Data for processing START

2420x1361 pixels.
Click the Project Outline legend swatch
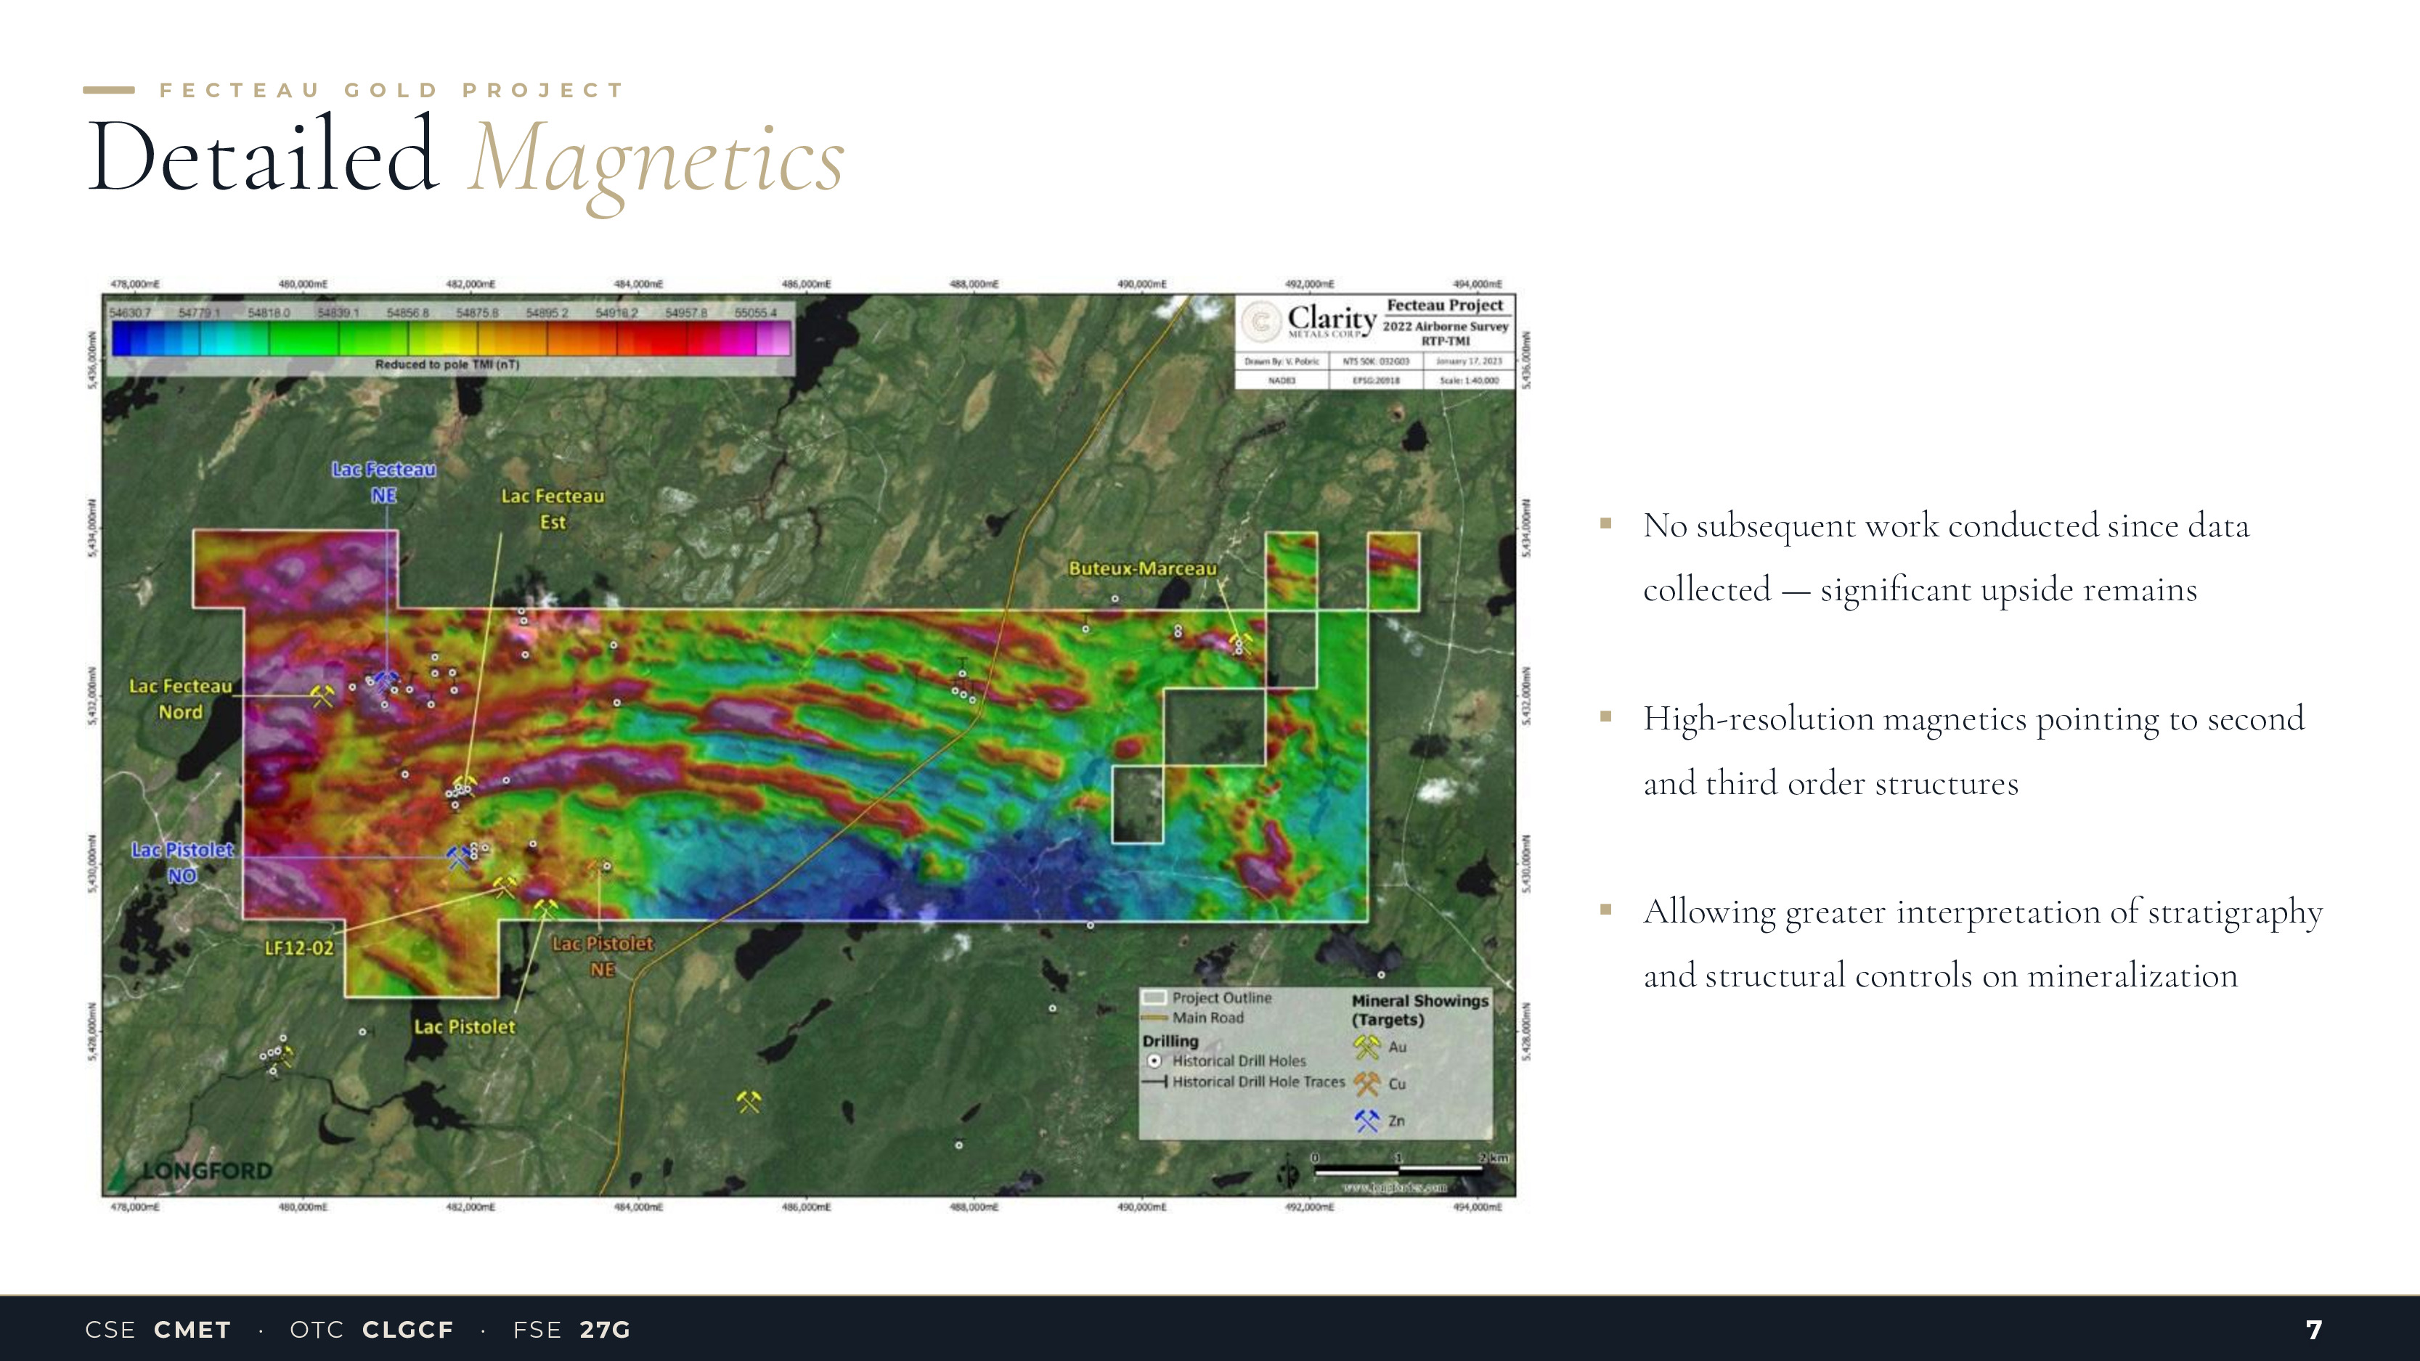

Data for processing END
Data for processing START

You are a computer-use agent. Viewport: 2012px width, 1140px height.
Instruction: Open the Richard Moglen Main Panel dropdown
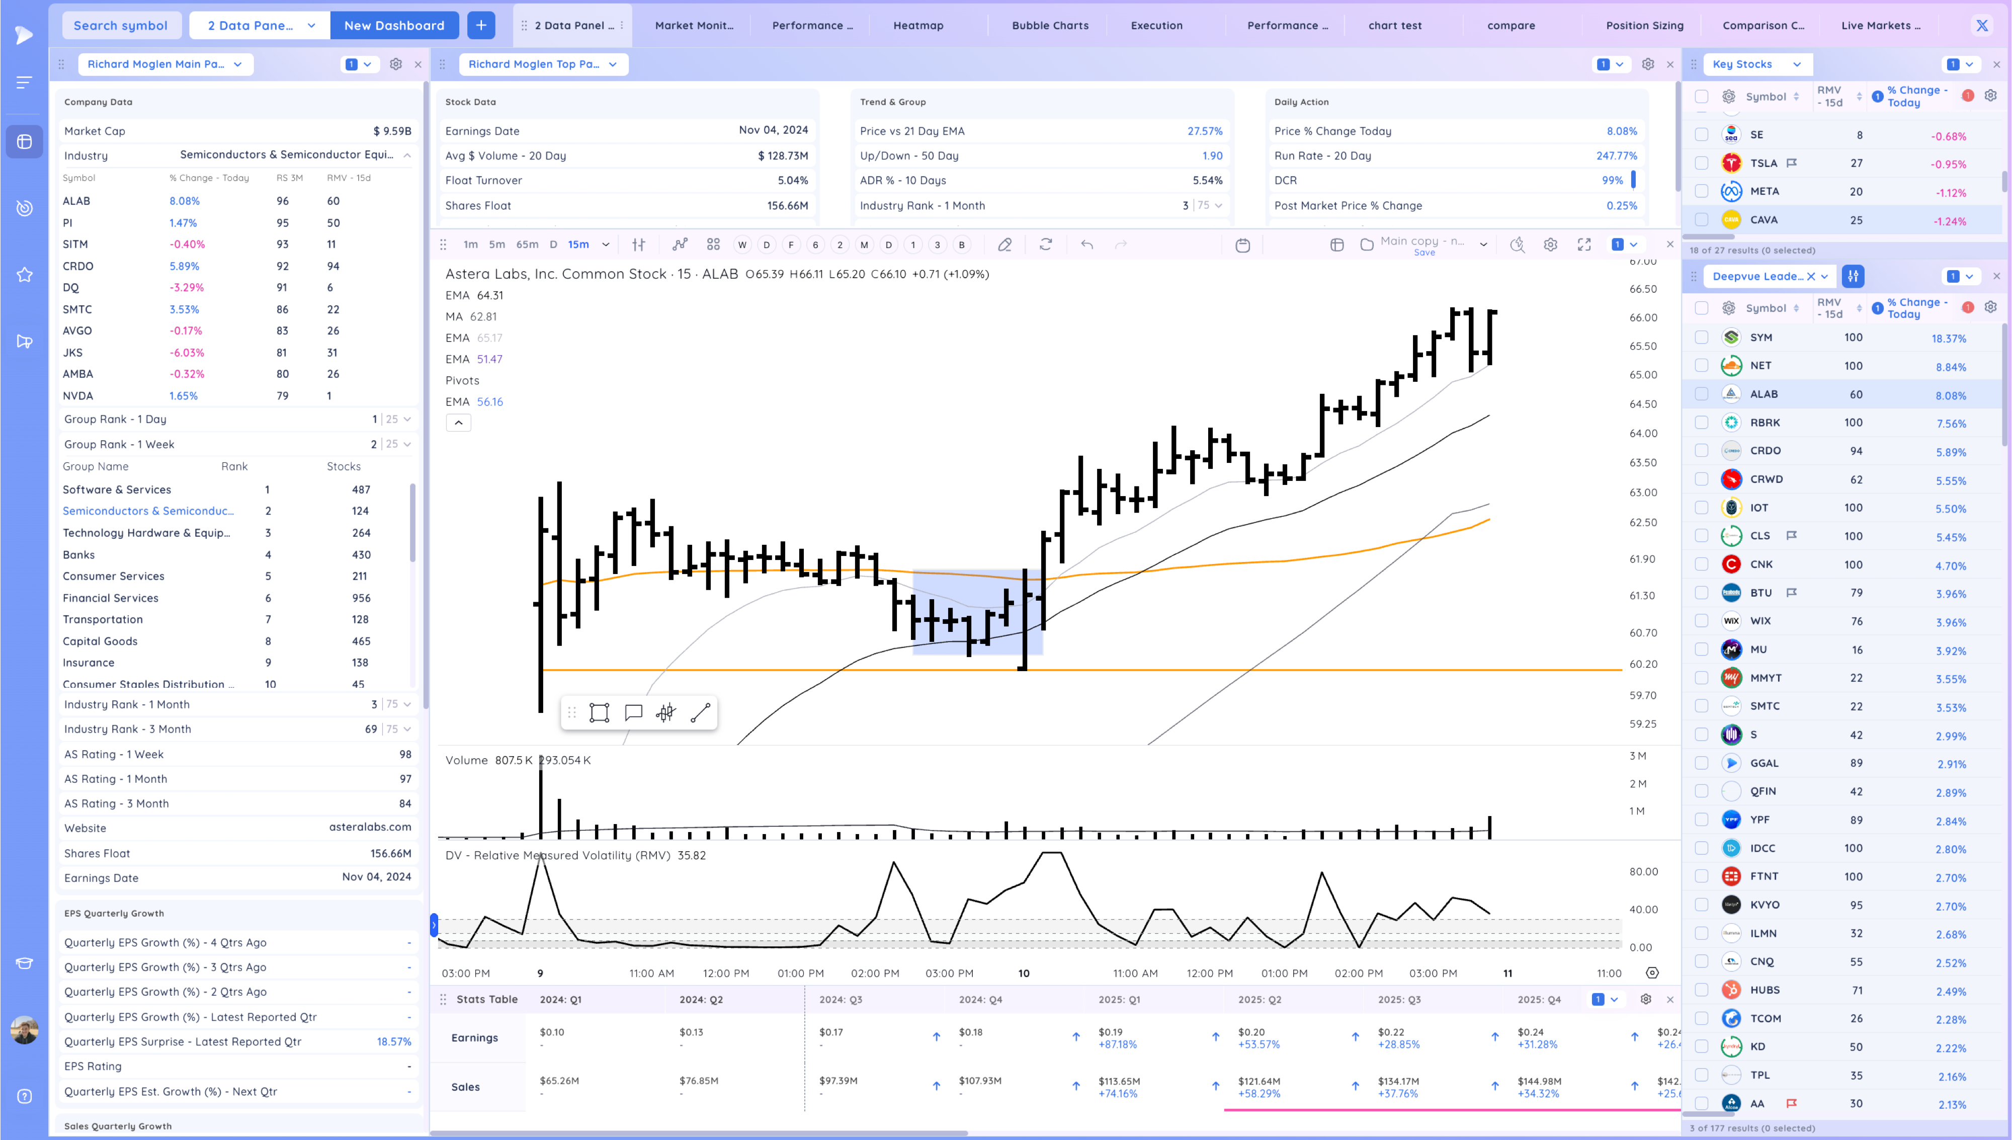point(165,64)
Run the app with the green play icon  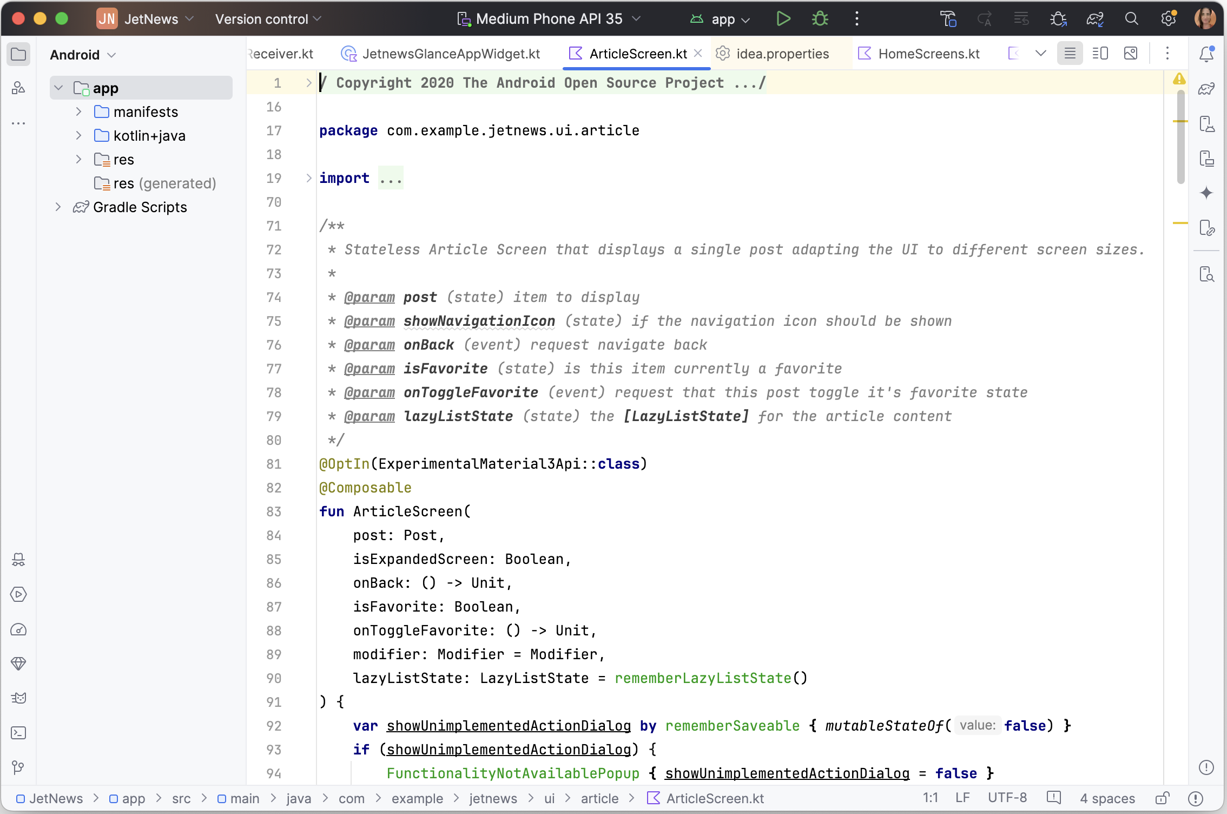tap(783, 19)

Data for processing END
Data for processing START

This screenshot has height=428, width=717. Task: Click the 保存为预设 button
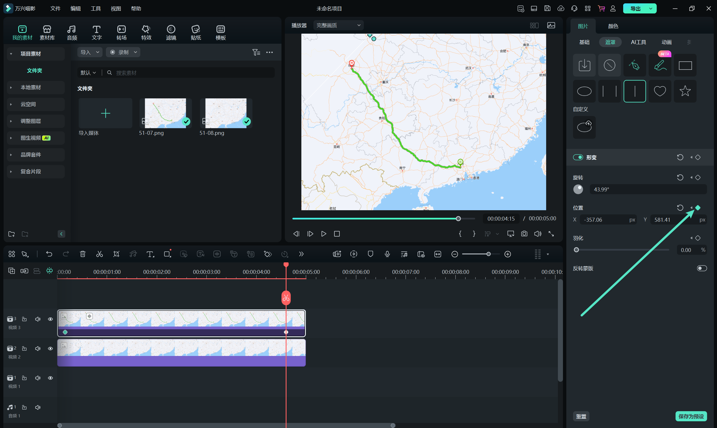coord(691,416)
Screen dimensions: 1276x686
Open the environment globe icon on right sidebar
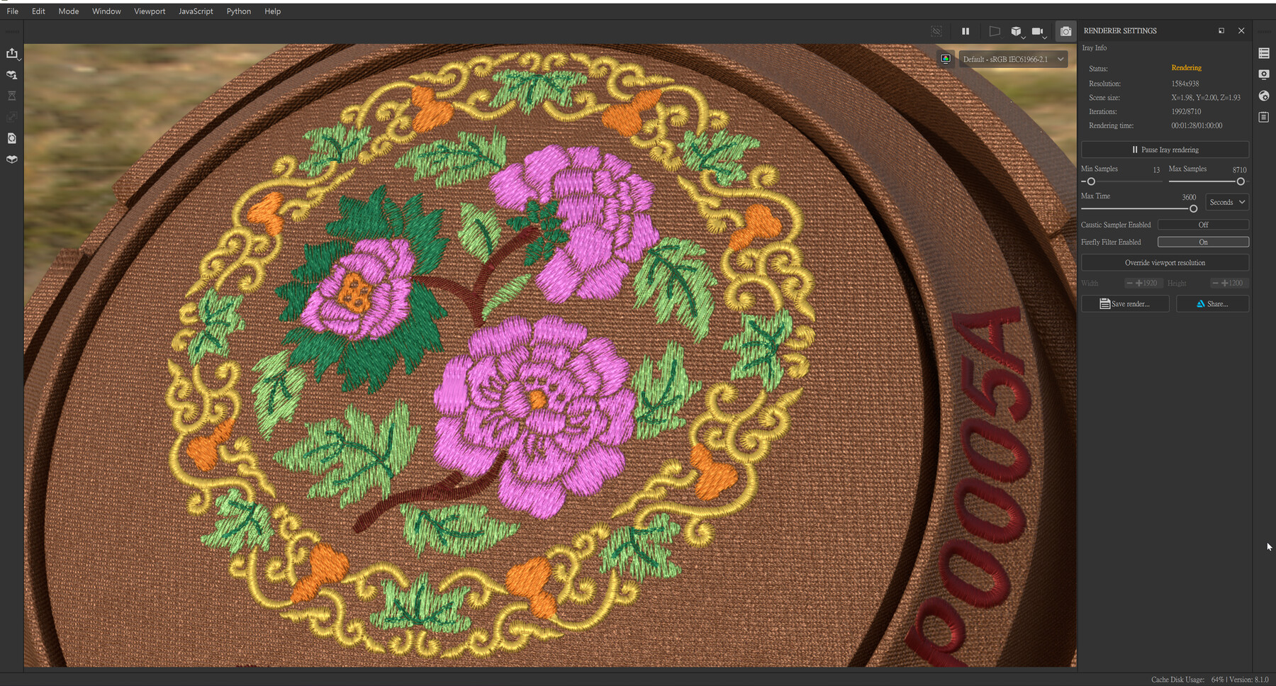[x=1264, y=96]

Data for processing END

Your task is to transcribe, with no changes, only the lines of the listing above that lie between the line holding "2420x1361 pixels." and the line holding "Click the Project Outline legend swatch", inclusive.

2420x1361 pixels.
Click the Project Outline legend swatch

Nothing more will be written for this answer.